L a u r e n S c r u d a t o
Lost Money
Oh shit. No way! Where
is it?
I really wish I kept my room cleaner so I could find things.
I hate having these baby heart attack moments.
I continue to frantically look all over my tiny apartment
for the $92 I had just gotten from the campus bookstore for returning my textbooks.
I sprint outside and use the dim light from my cellphone as
a flashlight, scanning the ground I just covered 20 minutes earlier. I walk up
the street hunched over, eyes focused on anything that resembles currency. At
the end of Center Street I run into my roommate, Merry.

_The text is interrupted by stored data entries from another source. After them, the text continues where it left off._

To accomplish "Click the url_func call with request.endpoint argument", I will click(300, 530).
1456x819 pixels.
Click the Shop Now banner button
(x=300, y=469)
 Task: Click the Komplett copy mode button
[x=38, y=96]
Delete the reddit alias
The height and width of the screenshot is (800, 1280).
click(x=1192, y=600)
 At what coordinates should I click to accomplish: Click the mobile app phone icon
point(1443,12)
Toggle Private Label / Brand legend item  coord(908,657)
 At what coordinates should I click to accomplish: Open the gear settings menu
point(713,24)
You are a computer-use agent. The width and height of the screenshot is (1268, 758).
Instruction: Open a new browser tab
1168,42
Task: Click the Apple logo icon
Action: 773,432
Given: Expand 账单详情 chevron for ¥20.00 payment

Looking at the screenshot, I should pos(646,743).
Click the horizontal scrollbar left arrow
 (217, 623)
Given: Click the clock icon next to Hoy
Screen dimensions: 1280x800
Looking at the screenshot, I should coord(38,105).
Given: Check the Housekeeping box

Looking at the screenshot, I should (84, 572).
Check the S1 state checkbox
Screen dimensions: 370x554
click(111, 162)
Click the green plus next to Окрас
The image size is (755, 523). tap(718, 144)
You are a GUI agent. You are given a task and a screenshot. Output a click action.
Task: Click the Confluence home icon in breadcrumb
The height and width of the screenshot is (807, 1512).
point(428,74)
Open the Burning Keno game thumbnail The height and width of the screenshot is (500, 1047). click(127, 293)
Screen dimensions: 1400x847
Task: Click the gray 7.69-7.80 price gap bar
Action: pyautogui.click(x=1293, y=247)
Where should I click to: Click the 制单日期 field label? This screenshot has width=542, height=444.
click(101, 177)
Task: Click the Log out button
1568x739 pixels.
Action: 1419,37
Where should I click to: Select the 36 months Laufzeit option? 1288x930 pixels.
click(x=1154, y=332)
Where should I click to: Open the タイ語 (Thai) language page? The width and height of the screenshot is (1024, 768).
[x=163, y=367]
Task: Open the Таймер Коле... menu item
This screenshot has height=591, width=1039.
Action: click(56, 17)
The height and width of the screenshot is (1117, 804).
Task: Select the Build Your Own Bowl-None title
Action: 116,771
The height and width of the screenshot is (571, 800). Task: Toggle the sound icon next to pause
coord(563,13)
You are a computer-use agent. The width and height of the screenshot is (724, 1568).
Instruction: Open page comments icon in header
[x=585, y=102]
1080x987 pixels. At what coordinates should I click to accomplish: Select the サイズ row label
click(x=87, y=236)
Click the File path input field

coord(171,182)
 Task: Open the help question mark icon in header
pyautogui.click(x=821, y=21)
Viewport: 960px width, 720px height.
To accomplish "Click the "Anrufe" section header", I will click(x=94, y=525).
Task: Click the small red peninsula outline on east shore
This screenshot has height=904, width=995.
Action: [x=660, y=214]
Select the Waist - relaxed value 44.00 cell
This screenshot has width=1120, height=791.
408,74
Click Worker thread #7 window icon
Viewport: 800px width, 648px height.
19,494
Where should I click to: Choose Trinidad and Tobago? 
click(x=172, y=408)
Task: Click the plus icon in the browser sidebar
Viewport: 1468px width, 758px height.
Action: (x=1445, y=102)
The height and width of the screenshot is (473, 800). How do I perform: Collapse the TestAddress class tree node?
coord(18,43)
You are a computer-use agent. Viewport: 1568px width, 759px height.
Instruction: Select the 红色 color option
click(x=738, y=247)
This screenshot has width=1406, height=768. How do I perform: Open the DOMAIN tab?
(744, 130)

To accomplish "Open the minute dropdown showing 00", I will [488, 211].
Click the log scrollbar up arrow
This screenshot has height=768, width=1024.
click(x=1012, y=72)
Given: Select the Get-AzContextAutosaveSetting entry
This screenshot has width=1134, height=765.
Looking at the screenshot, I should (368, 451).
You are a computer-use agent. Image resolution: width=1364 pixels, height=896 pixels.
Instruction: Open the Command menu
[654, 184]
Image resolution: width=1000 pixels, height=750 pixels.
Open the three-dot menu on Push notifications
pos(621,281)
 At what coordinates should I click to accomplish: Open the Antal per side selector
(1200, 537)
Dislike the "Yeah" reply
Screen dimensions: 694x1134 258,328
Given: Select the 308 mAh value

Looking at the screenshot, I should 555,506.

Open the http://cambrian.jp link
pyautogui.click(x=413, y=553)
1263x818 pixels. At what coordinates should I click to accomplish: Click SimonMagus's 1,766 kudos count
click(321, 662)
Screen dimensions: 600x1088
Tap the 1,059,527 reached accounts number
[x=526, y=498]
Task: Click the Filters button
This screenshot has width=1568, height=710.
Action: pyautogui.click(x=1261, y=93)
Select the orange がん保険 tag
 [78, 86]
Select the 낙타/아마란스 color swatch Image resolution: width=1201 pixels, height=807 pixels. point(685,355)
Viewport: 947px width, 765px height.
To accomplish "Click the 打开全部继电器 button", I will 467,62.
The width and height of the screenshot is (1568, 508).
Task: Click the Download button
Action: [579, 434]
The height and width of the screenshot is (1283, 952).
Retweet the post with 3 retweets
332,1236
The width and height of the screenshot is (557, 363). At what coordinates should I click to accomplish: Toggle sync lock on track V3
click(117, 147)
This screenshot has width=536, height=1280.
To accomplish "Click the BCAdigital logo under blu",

“Lauren, uh, what are you doing?”
I dejectedly tell her what happened. She volunteers to drive
me up the street towards campus to see if the money still may be on the ground.
Right. I’m living
in a world where protesters of the Occupy movement are arguing that the
wealthiest 1% are greedy crooks stealing money from the rest of the economic
classes. How could I expect my money to remain untouched on the ground in a
town full of broke college kids?
We circle the street and then she drops me off on campus to
follow my tracks back to the book store. Just as I thought. In the 20 minutes
it took me to realize I had lost it, some lucky bastard stumbled across it and
picked it up.
“Well, at least I made someone’s day,” I later tell Merry
and our friend, Schiff.
Merry, Schiff, and I hang out in the apartment the rest of
the night, but I still cannot shake the sick feeling in the pit of my stomach
from losing $92.
The next afternoon, I’m walking down the same road I scoured
the night before, the same route I take to class on a daily basis. It’s a
miserable rainy day, so I have my hood up and watch the ground.
This became unlike all the other walks.
I notice a home-made sign taped to a “no parking” post. The
wind folds the plain white paper in half so I can’t read it. I continue
walking, but see another sign a few feet up the sidewalk. This time I have some
sort of intuition that I should read the sign.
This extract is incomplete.